◆ **Problem**:
Format every line of the listing below as a Markdown table with two columns, Row and Entry, where Row holds a sequential number and Entry holds that line. Leave out blank lines.

_ _ _ _ _

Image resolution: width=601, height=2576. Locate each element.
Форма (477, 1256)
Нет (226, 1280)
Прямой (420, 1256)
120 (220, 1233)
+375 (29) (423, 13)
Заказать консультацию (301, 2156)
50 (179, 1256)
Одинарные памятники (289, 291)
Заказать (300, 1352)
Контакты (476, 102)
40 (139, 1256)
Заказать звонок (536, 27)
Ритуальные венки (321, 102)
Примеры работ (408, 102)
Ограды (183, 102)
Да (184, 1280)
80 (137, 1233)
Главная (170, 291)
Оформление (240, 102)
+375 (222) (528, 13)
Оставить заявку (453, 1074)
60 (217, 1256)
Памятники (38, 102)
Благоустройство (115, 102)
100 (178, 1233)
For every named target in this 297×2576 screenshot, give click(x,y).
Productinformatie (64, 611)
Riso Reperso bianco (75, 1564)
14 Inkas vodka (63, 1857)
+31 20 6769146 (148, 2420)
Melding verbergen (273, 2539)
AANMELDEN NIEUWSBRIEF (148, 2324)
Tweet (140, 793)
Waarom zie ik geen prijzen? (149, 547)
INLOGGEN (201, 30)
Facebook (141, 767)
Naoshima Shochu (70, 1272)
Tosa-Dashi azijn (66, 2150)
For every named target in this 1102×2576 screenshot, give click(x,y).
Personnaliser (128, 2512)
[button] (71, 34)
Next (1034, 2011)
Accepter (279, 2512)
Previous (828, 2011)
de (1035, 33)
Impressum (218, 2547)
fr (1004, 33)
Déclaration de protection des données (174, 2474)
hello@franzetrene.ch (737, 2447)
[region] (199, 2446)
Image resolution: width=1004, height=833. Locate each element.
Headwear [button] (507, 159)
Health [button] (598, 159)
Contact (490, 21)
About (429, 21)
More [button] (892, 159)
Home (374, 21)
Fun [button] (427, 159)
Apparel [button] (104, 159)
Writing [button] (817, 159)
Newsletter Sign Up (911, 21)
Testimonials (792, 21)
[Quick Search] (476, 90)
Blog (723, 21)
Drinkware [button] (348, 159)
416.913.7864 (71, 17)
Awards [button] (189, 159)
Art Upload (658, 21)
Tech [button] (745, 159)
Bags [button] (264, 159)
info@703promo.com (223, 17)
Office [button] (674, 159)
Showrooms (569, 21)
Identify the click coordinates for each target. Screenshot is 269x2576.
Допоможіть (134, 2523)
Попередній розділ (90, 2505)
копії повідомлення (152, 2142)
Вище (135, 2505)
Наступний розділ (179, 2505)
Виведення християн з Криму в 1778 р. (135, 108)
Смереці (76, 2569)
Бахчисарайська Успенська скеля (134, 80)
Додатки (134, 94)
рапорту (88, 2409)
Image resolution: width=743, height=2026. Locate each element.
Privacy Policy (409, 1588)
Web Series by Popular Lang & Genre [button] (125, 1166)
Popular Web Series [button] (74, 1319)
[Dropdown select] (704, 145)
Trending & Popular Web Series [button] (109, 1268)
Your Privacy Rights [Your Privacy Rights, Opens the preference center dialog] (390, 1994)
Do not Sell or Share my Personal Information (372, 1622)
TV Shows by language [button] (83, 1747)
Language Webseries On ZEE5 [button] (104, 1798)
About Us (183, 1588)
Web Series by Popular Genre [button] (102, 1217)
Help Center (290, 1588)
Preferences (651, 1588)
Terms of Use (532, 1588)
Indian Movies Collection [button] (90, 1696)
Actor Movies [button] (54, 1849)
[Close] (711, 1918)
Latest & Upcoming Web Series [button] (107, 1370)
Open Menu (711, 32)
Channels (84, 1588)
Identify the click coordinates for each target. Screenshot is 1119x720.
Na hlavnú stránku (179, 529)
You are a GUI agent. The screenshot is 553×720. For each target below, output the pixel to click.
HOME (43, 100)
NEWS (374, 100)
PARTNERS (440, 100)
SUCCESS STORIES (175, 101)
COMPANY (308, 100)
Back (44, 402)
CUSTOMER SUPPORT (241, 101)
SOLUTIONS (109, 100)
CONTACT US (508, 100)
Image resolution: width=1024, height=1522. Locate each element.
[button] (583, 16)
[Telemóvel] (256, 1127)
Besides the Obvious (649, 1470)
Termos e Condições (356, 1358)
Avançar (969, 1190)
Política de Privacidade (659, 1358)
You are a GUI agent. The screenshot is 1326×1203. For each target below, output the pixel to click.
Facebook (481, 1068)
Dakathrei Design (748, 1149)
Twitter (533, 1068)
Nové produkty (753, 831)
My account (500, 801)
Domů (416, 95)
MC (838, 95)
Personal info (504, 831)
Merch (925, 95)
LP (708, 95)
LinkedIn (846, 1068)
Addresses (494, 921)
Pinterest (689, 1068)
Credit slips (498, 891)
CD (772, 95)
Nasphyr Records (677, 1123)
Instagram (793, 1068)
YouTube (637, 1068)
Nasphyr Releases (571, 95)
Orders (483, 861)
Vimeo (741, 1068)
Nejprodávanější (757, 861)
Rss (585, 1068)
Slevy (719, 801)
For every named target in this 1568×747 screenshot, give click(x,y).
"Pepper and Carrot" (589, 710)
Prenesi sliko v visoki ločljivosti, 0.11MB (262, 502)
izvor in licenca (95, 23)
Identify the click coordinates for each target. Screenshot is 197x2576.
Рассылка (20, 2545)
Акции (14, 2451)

_ _ _ _ _

◆ **Solution to this exercise**:
| Row | Entry |
|---|---|
| 1 | Image resolution: width=601, height=2576. Locate each element. |
| 2 | Форма (477, 1256) |
| 3 | Нет (226, 1280) |
| 4 | Прямой (420, 1256) |
| 5 | 120 (220, 1233) |
| 6 | +375 (29) (423, 13) |
| 7 | Заказать консультацию (301, 2156) |
| 8 | 50 (179, 1256) |
| 9 | Одинарные памятники (289, 291) |
| 10 | Заказать (300, 1352) |
| 11 | Контакты (476, 102) |
| 12 | 40 (139, 1256) |
| 13 | Заказать звонок (536, 27) |
| 14 | Ритуальные венки (321, 102) |
| 15 | Примеры работ (408, 102) |
| 16 | Ограды (183, 102) |
| 17 | Да (184, 1280) |
| 18 | 80 (137, 1233) |
| 19 | Главная (170, 291) |
| 20 | Оформление (240, 102) |
| 21 | +375 (222) (528, 13) |
| 22 | Оставить заявку (453, 1074) |
| 23 | 60 (217, 1256) |
| 24 | Памятники (38, 102) |
| 25 | Благоустройство (115, 102) |
| 26 | 100 (178, 1233) |
| 27 | For every named target in this 297×2576 screenshot, give click(x,y). |
| 28 | Productinformatie (64, 611) |
| 29 | Riso Reperso bianco (75, 1564) |
| 30 | 14 Inkas vodka (63, 1857) |
| 31 | +31 20 6769146 (148, 2420) |
| 32 | Melding verbergen (273, 2539) |
| 33 | AANMELDEN NIEUWSBRIEF (148, 2324) |
| 34 | Tweet (140, 793) |
| 35 | Waarom zie ik geen prijzen? (149, 547) |
| 36 | INLOGGEN (201, 30) |
| 37 | Facebook (141, 767) |
| 38 | Naoshima Shochu (70, 1272) |
| 39 | Tosa-Dashi azijn (66, 2150) |
| 40 | For every named target in this 1102×2576 screenshot, give click(x,y). |
| 41 | Personnaliser (128, 2512) |
| 42 | [button] (71, 34) |
| 43 | Next (1034, 2011) |
| 44 | Accepter (279, 2512) |
| 45 | Previous (828, 2011) |
| 46 | de (1035, 33) |
| 47 | Impressum (218, 2547) |
| 48 | fr (1004, 33) |
| 49 | Déclaration de protection des données (174, 2474) |
| 50 | hello@franzetrene.ch (737, 2447) |
| 51 | [region] (199, 2446) |
| 52 | Image resolution: width=1004, height=833. Locate each element. |
| 53 | Headwear [button] (507, 159) |
| 54 | Health [button] (598, 159) |
| 55 | Contact (490, 21) |
| 56 | About (429, 21) |
| 57 | More [button] (892, 159) |
| 58 | Home (374, 21) |
| 59 | Fun [button] (427, 159) |
| 60 | Apparel [button] (104, 159) |
| 61 | Writing [button] (817, 159) |
| 62 | Newsletter Sign Up (911, 21) |
| 63 | Testimonials (792, 21) |
| 64 | [Quick Search] (476, 90) |
| 65 | Blog (723, 21) |
| 66 | Drinkware [button] (348, 159) |
| 67 | 416.913.7864 (71, 17) |
| 68 | Awards [button] (189, 159) |
| 69 | Art Upload (658, 21) |
| 70 | Tech [button] (745, 159) |
| 71 | Bags [button] (264, 159) |
| 72 | info@703promo.com (223, 17) |
| 73 | Office [button] (674, 159) |
| 74 | Showrooms (569, 21) |
| 75 | Identify the click coordinates for each target. Screenshot is 269x2576. |
| 76 | Допоможіть (134, 2523) |
| 77 | Попередній розділ (90, 2505) |
| 78 | копії повідомлення (152, 2142) |
| 79 | Вище (135, 2505) |
| 80 | Наступний розділ (179, 2505) |
| 81 | Виведення християн з Криму в 1778 р. (135, 108) |
| 82 | Смереці (76, 2569) |
| 83 | Бахчисарайська Успенська скеля (134, 80) |
| 84 | Додатки (134, 94) |
| 85 | рапорту (88, 2409) |
| 86 | Image resolution: width=743, height=2026. Locate each element. |
| 87 | Privacy Policy (409, 1588) |
| 88 | Web Series by Popular Lang & Genre [button] (125, 1166) |
| 89 | Popular Web Series [button] (74, 1319) |
| 90 | [Dropdown select] (704, 145) |
| 91 | Trending & Popular Web Series [button] (109, 1268) |
| 92 | Your Privacy Rights [Your Privacy Rights, Opens the preference center dialog] (390, 1994) |
| 93 | Do not Sell or Share my Personal Information (372, 1622) |
| 94 | TV Shows by language [button] (83, 1747) |
| 95 | Language Webseries On ZEE5 [button] (104, 1798) |
| 96 | About Us (183, 1588) |
| 97 | Web Series by Popular Genre [button] (102, 1217) |
| 98 | Help Center (290, 1588) |
| 99 | Preferences (651, 1588) |
| 100 | Terms of Use (532, 1588) |
| 101 | Indian Movies Collection [button] (90, 1696) |
| 102 | Actor Movies [button] (54, 1849) |
| 103 | [Close] (711, 1918) |
| 104 | Latest & Upcoming Web Series [button] (107, 1370) |
| 105 | Open Menu (711, 32) |
| 106 | Channels (84, 1588) |
| 107 | Identify the click coordinates for each target. Screenshot is 1119x720. |
| 108 | Na hlavnú stránku (179, 529) |
| 109 | You are a GUI agent. The screenshot is 553×720. For each target below, output the pixel to click. |
| 110 | HOME (43, 100) |
| 111 | NEWS (374, 100) |
| 112 | PARTNERS (440, 100) |
| 113 | SUCCESS STORIES (175, 101) |
| 114 | COMPANY (308, 100) |
| 115 | Back (44, 402) |
| 116 | CUSTOMER SUPPORT (241, 101) |
| 117 | SOLUTIONS (109, 100) |
| 118 | CONTACT US (508, 100) |
| 119 | Image resolution: width=1024, height=1522. Locate each element. |
| 120 | [button] (583, 16) |
| 121 | [Telemóvel] (256, 1127) |
| 122 | Besides the Obvious (649, 1470) |
| 123 | Termos e Condições (356, 1358) |
| 124 | Avançar (969, 1190) |
| 125 | Política de Privacidade (659, 1358) |
| 126 | You are a GUI agent. The screenshot is 1326×1203. For each target below, output the pixel to click. |
| 127 | Facebook (481, 1068) |
| 128 | Dakathrei Design (748, 1149) |
| 129 | Twitter (533, 1068) |
| 130 | Nové produkty (753, 831) |
| 131 | My account (500, 801) |
| 132 | Domů (416, 95) |
| 133 | MC (838, 95) |
| 134 | Personal info (504, 831) |
| 135 | Merch (925, 95) |
| 136 | LP (708, 95) |
| 137 | LinkedIn (846, 1068) |
| 138 | Addresses (494, 921) |
| 139 | Pinterest (689, 1068) |
| 140 | Credit slips (498, 891) |
| 141 | CD (772, 95) |
| 142 | Nasphyr Records (677, 1123) |
| 143 | Instagram (793, 1068) |
| 144 | YouTube (637, 1068) |
| 145 | Nasphyr Releases (571, 95) |
| 146 | Orders (483, 861) |
| 147 | Vimeo (741, 1068) |
| 148 | Nejprodávanější (757, 861) |
| 149 | Rss (585, 1068) |
| 150 | Slevy (719, 801) |
| 151 | For every named target in this 1568×747 screenshot, give click(x,y). |
| 152 | "Pepper and Carrot" (589, 710) |
| 153 | Prenesi sliko v visoki ločljivosti, 0.11MB (262, 502) |
| 154 | izvor in licenca (95, 23) |
| 155 | Identify the click coordinates for each target. Screenshot is 197x2576. |
| 156 | Рассылка (20, 2545) |
| 157 | Акции (14, 2451) |